Aim of the task
For this exercise, write out only the lines of the entries below from the one with "Select the 1 天 time range tab" up to and including the one with "This screenshot has width=1448, height=840.", exactly as they are. Pictures stay out.

Exercise data
[Start of section]
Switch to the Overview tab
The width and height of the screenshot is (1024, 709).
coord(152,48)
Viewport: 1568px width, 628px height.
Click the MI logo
[End of section]
[Start of section]
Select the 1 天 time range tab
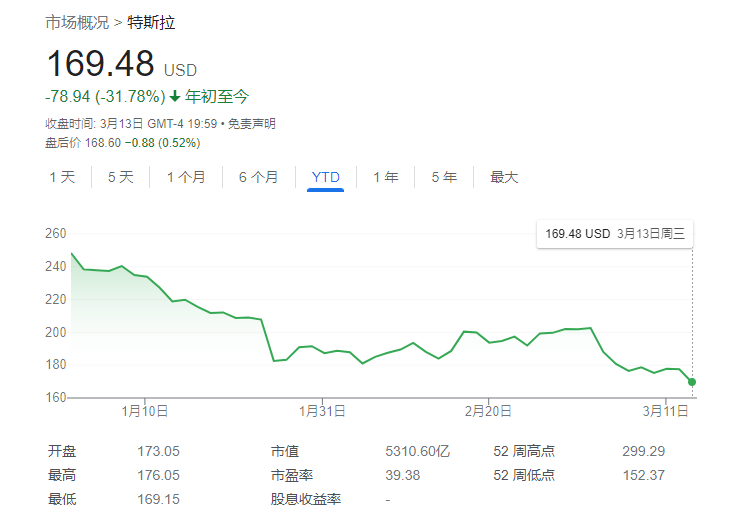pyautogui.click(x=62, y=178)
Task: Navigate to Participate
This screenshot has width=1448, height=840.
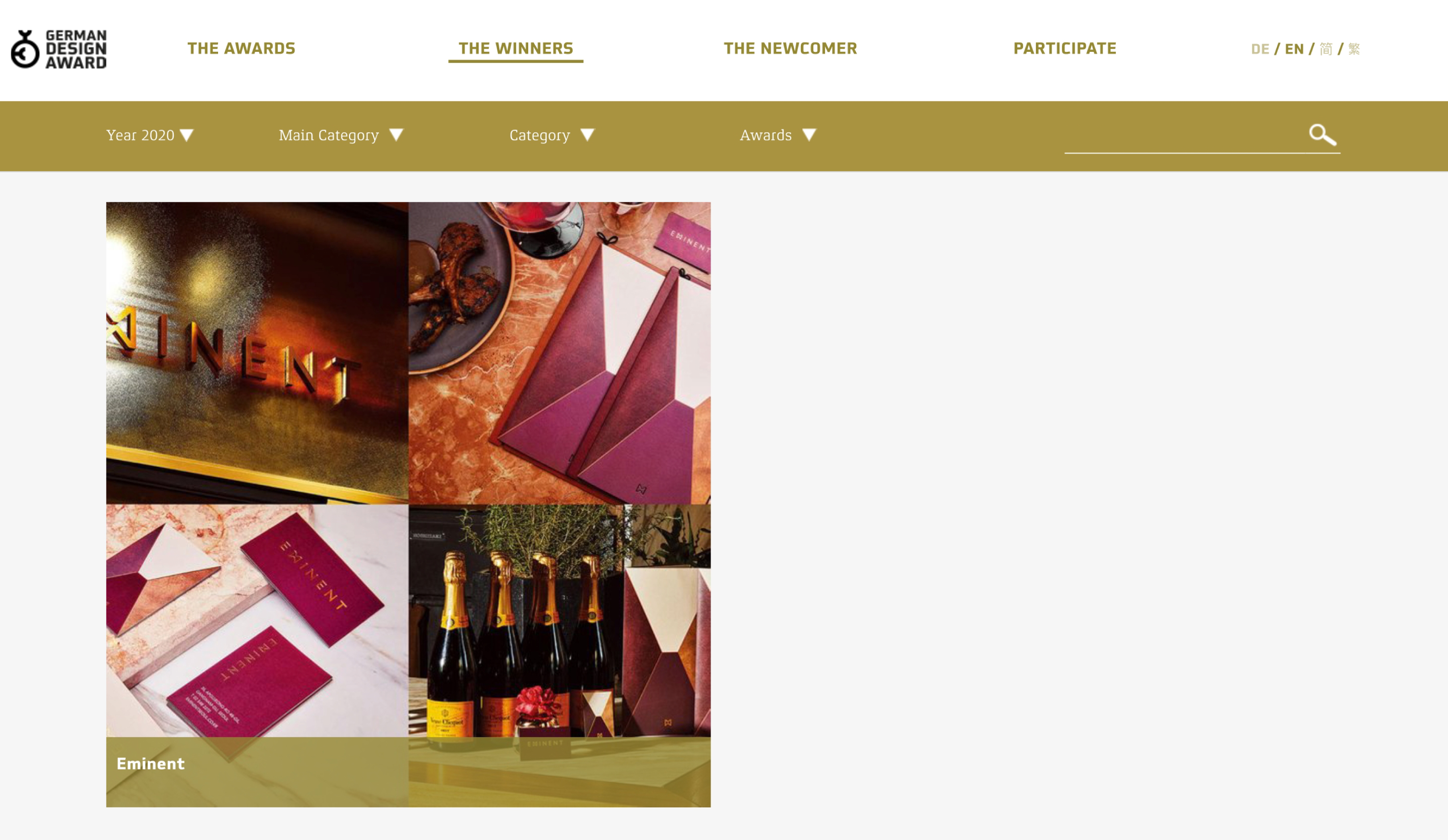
[End of section]
Solution to this task
Select the 1 天 time range tab
pyautogui.click(x=62, y=178)
Task: Navigate to Participate
This screenshot has width=1448, height=840.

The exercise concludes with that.